In place of Saturday’s race, the Birkie team staged the inaugural Birkie Fest complete with 5km of skiing, live music, food and libations. The Nordic community came out in full force with an estimated 6,000 skiers participating. “For all the volunteers, and a lot of the staff, that had put all those hours in, ya know, I think they really felt that their work was worthwhile, felt validated, and that they didn’t waste their time,” Popp said. “All those people came out and did a lap and did a shot ski and got a bratwurst and listened to music…We always talk about what can we do to give to the ski community and in this case, it was pretty awesome they really, in a way gave back to the whole foundation by coming back and enjoying and being a part of what was there.”

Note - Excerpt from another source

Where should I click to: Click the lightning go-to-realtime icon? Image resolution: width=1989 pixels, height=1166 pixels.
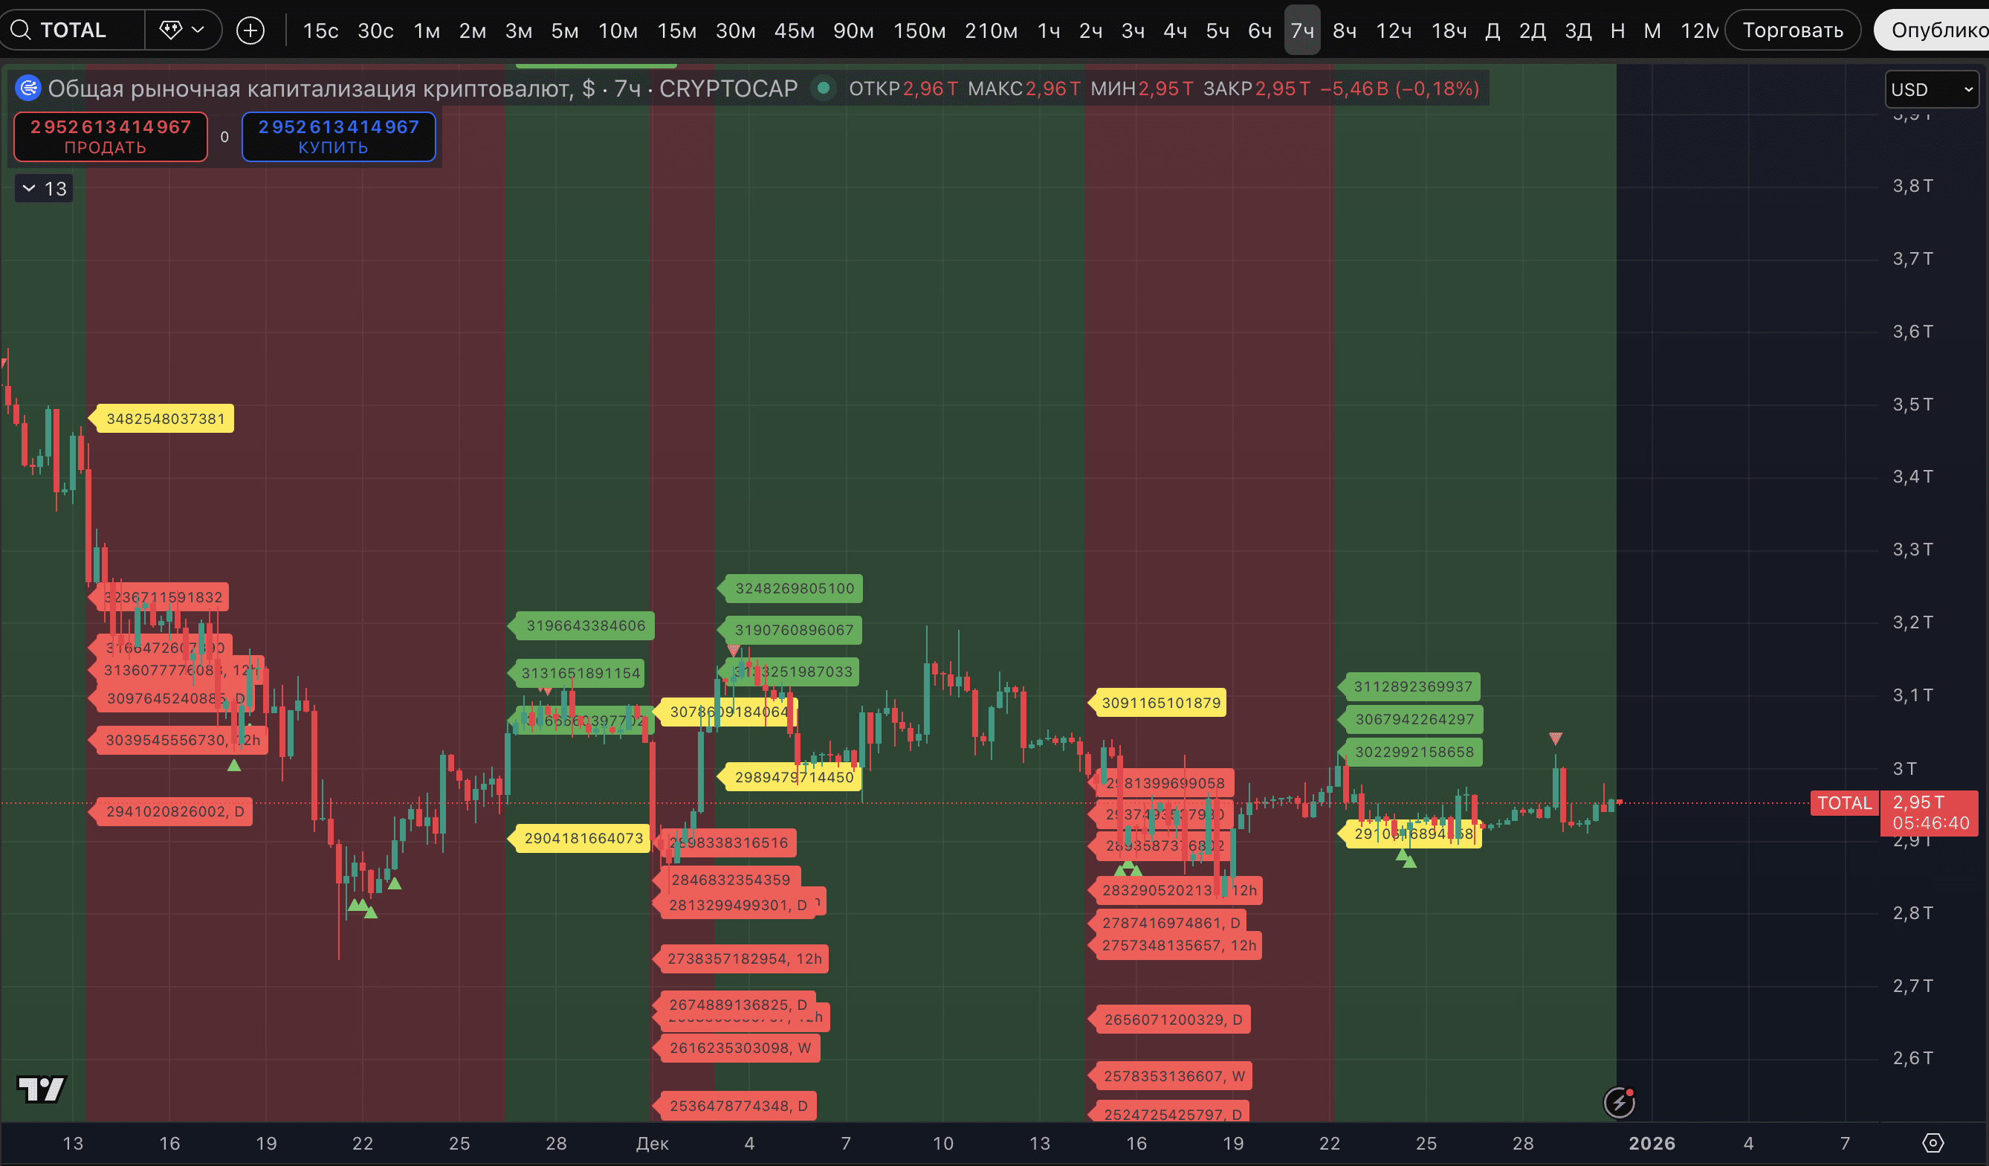point(1619,1102)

Some people even managed to complete the entire Birkie course on Saturday. A few ran the course on foot and rumors swirled of one guy who actually swam across Lake Hayward in a wetsuit to complete an unmodified American Birkebeiner course. Most racers came out to enjoy ample sunshine and ski a few laps on a 5km loop hauled out to the new Birkie start area by a fleet of trucks just 12 hours earlier.
“People want to support this sport and this community that we really love,” Popp added, once an elite racer himself when SkinnySki.com had a team. “Heck it doesn’t hurt that, you know, the more events, great results both nationally and internationally I think that just comes full circle. We’ll be all awake at 6:30 tomorrow morning to watch [World Championships in Lahti, Finland]. You know it just kind of continues to grow and build that culture. That is pretty awesome.”

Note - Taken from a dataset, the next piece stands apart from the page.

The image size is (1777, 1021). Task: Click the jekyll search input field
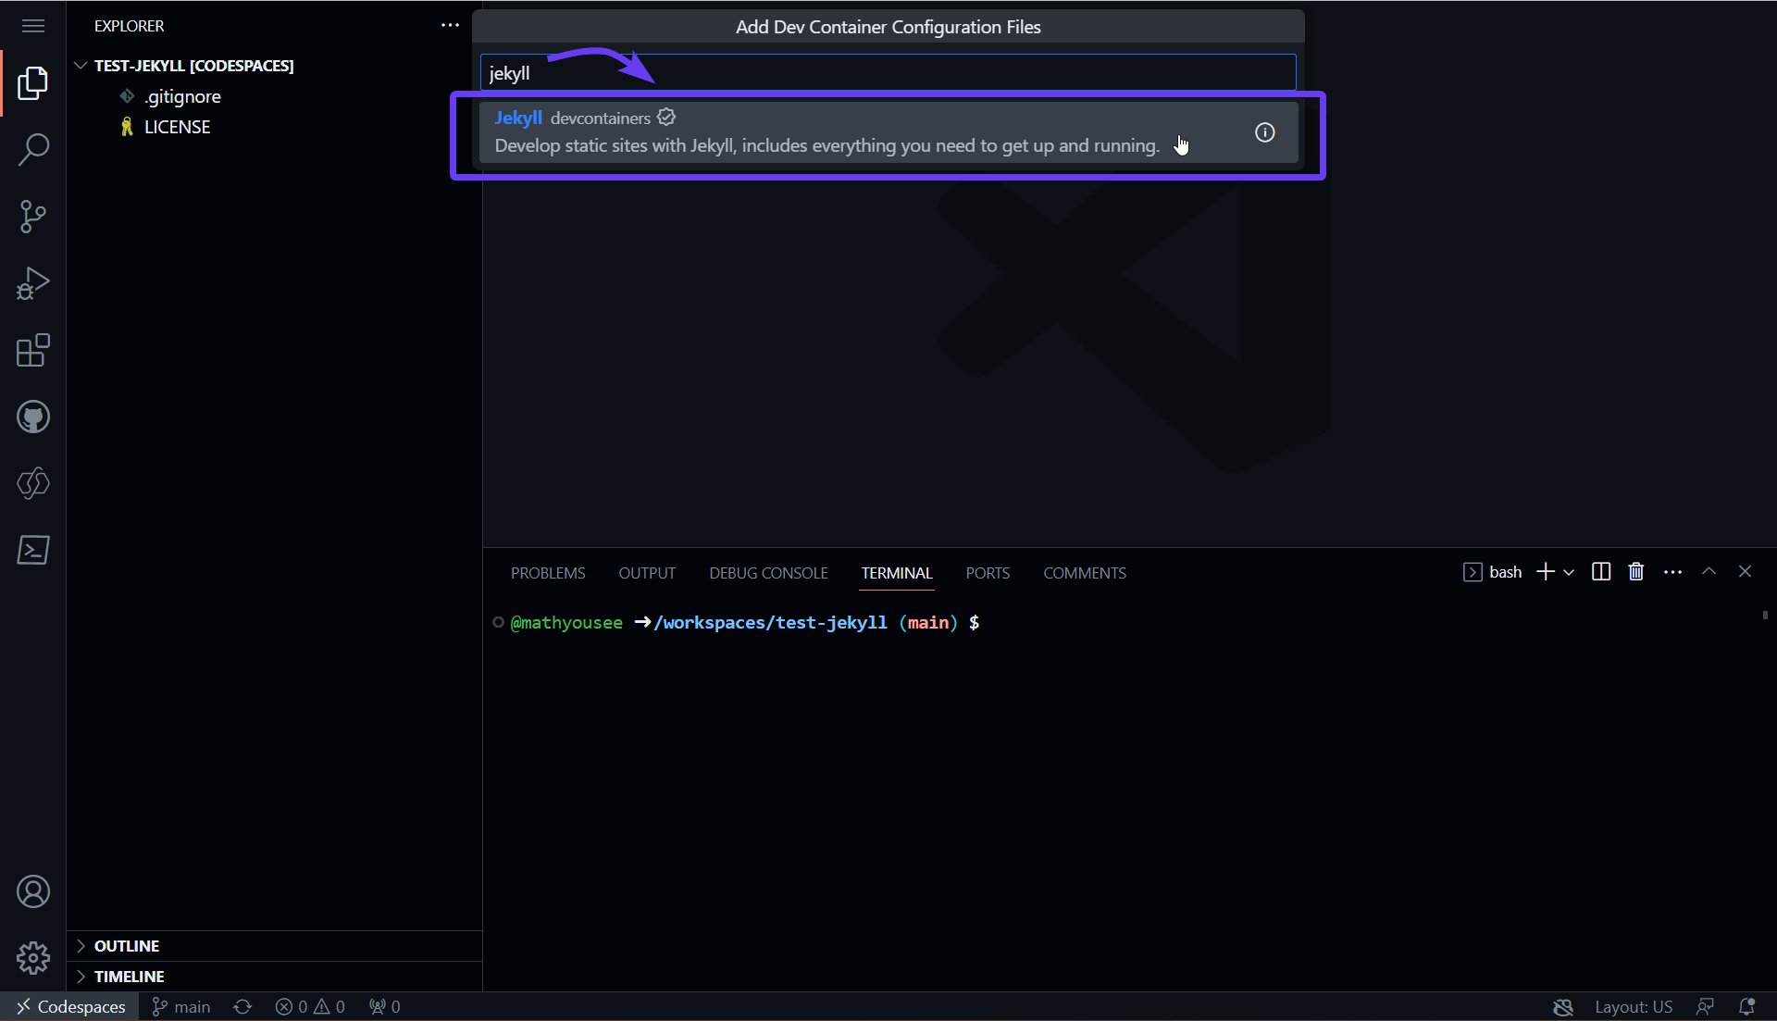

Although the skiers on the World Cup may be thousands of miles away, their connection to this event is undeniable. Without a race, the Foundation still spent 96% of their total budget with just the winner’s purse remaining, money the foundation hopes to invest back in the community. Popp hopes to help distribute the funds through the National Nordic Foundation. “That money is designated for the developing athletes and the athletes that are doing it for a living and I think most importantly it’s part of our sport development,” he says. “It’s the role models, it’s the people that my kids look up to that now we have, we have this group that for so long we didn’t and so you know as a little way that we have this money to donate.”
As a full-time skier I’ve found it can be all too easy to get caught up in the tiny world that is training, eating and racing. When one of those pieces is missing, perspective is hard to come by. I am a little disappointed (and honestly embarrassed) to report that I left the Cable area before Birkie Fest. Determined to get back to snow as soon as possible I traveled to the East Coast early Saturday morning. I missed Birkie Fest, but I left with a much richer appreciation for the people who make these events possible. At the end of the day, the actual racing is but a tiny flake, one that melts far more quickly than the pile of passionate people behind the scenes who make this sport sustainable and successful even when facing the uphill battle against a warming climate. That is the same energy that allows me to pursue ski racing full-time and that allows Jessie Diggins or Sadie Bjornsen to stand on a World Championships podium. I know one thing is for sure, I will never complain about too much snow again.
And in the words of Rogan Brown, a fellow elite ski racer for Sun Valley, #BenPoppforPrez!